La magistrada hizo lugar a una medida cautelar que ordena a ambas compañías abstenerse de iniciar, continuar o ejecutar obras relacionadas con el emprendimiento. No obstante, aclaró que la resolución es provisoria y que “no importa pronunciamiento definitivo sobre la responsabilidad de las demandadas”, cuestión que deberá resolverse durante el juicio principal.

La falta de evaluación ambiental fue determinante

Uno de los fundamentos centrales de la decisión judicial fue la inexistencia de un procedimiento formal de Evaluación de Impacto Ambiental. Según información aportada por la Dirección de Evaluación de Impacto Ambiental de la Subsecretaría de Ambiente, “no se ha iniciado ningún aviso de proyecto ni han iniciado un procedimiento de Evaluación de Impacto Ambiental con las empresas mencionadas”.

Para Borruto, este aspecto resulta clave debido a que la Ley General del Ambiente exige estudios previos para actividades que puedan generar efectos significativos sobre el entorno. En ese sentido, la jueza señaló: “No se afirma que el daño ambiental invocado se producirá, ni ello podría afirmarse en este estado del proceso”. Sin embargo, agregó que las empresas “han omitido sustanciar el procedimiento legalmente previsto para determinar, precisamente, si el daño habrá de producirse y con qué medidas corresponderían prevenirlo o mitigarlo”.

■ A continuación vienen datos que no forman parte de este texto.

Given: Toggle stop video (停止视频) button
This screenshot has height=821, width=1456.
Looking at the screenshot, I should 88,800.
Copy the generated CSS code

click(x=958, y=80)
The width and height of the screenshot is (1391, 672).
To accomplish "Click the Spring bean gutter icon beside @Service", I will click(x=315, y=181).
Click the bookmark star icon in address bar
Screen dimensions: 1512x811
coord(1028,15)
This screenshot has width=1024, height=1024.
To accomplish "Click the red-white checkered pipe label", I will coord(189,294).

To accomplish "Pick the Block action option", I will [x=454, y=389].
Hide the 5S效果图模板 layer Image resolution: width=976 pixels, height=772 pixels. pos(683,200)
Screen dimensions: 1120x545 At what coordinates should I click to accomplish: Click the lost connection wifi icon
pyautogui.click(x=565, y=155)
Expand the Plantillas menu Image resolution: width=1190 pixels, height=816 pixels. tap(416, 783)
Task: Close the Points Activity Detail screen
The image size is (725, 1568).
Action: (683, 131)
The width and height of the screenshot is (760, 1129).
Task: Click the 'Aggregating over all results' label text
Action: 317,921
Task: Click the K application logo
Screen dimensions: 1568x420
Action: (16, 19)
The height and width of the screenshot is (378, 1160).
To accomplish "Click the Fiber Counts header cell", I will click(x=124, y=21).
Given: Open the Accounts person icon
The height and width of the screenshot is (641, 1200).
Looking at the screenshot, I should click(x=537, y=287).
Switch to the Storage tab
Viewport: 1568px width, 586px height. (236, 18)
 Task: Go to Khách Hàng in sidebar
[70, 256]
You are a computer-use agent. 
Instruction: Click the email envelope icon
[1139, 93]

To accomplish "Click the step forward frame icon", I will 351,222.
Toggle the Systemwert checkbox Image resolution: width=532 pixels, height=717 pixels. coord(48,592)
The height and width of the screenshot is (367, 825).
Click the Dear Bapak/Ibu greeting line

Qué actividades quedaron suspendidas

La cautelar alcanza a todas las acciones materiales vinculadas con el desarrollo del proyecto. Entre ellas figuran la perforación del lecho marino para la explotación de hidrocarburos, la instalación de infraestructura submarina, conductos y sistemas de control, así como estructuras de fondeo permanente y unidades flotantes de producción, almacenamiento y descarga.

La resolución también prohíbe el inicio de la extracción comercial de petróleo y la ejecución de obras terrestres o portuarias de apoyo. La suspensión permanecerá vigente hasta que se complete el procedimiento de evaluación ambiental ante las autoridades nacionales competentes o hasta que el juzgado disponga una nueva medida.

El tribunal advirtió sobre los riesgos ambientales

Durante el análisis del caso, la Justicia destacó que el proyecto contempla una infraestructura de gran magnitud, integrada por 23 pozos, de los cuales 16 serían productores de petróleo, seis de inyección de agua y uno de inyección de gas. Además, prevé una unidad flotante de producción y una amplia red de instalaciones submarinas y terrestres destinadas a sostener la actividad offshore.

Entre los potenciales impactos mencionados en la causa figuran alteraciones del lecho marino, contaminación química, ruido submarino, incremento del tránsito marítimo, afectación de aves y mamíferos marinos, emisiones y eventuales derrames de hidrocarburos. La jueza consideró que se trata de una actividad “susceptible de producir modificaciones ambientales relevantes y riesgos que requieren evaluación previa”.

Soberanía y protección ambiental

La resolución también incorporó consideraciones vinculadas a la soberanía argentina sobre las Islas Malvinas y los espacios marítimos circundantes. Borruto sostuvo que “la pretensión aquí deducida no se agota en una controversia técnico-ambiental”, debido a que el conflicto también involucra la defensa de derechos soberanos que calificó como un “bien colectivo indivisible” y de interés federal.

Asimismo, la magistrada indicó que las normas argentinas resultan aplicables al emprendimiento por desarrollarse sobre la plataforma continental argentina, independientemente de que las compañías demandadas tengan domicilio en el extranjero.

Informes requeridos a empresas y organismos nacionales

La jueza intimó a Rockhopper y Navitas a presentar, dentro de los 10 días judiciales posteriores a su notificación, documentación detallada sobre el estado de ejecución del proyecto. Deberán informar sobre cronogramas de obra, pozos proyectados, contratistas, financiamiento, estudios ambientales, planes de contingencia y demás aspectos técnicos vinculados al emprendimiento.

Además, se solicitaron informes a la Dirección de Evaluación de Impacto Ambiental, a la Secretaría de Energía y al Ministerio de Relaciones Exteriores para determinar si existen autorizaciones, procedimientos ambientales en curso, antecedentes administrativos o actuaciones relacionadas con las actividades hidrocarburíferas vinculadas al proyecto.

Una medida provisoria

La resolución establece que la cautelar podrá mantenerse, modificarse, ampliarse o dejarse sin efecto una vez incorporados los informes requeridos y cuando las empresas involucradas ejerzan su derecho de defensa. Mientras tanto, las obras del proyecto Sea Lion permanecerán paralizadas hasta que se complete la evaluación ambiental exigida por la legislación argentina.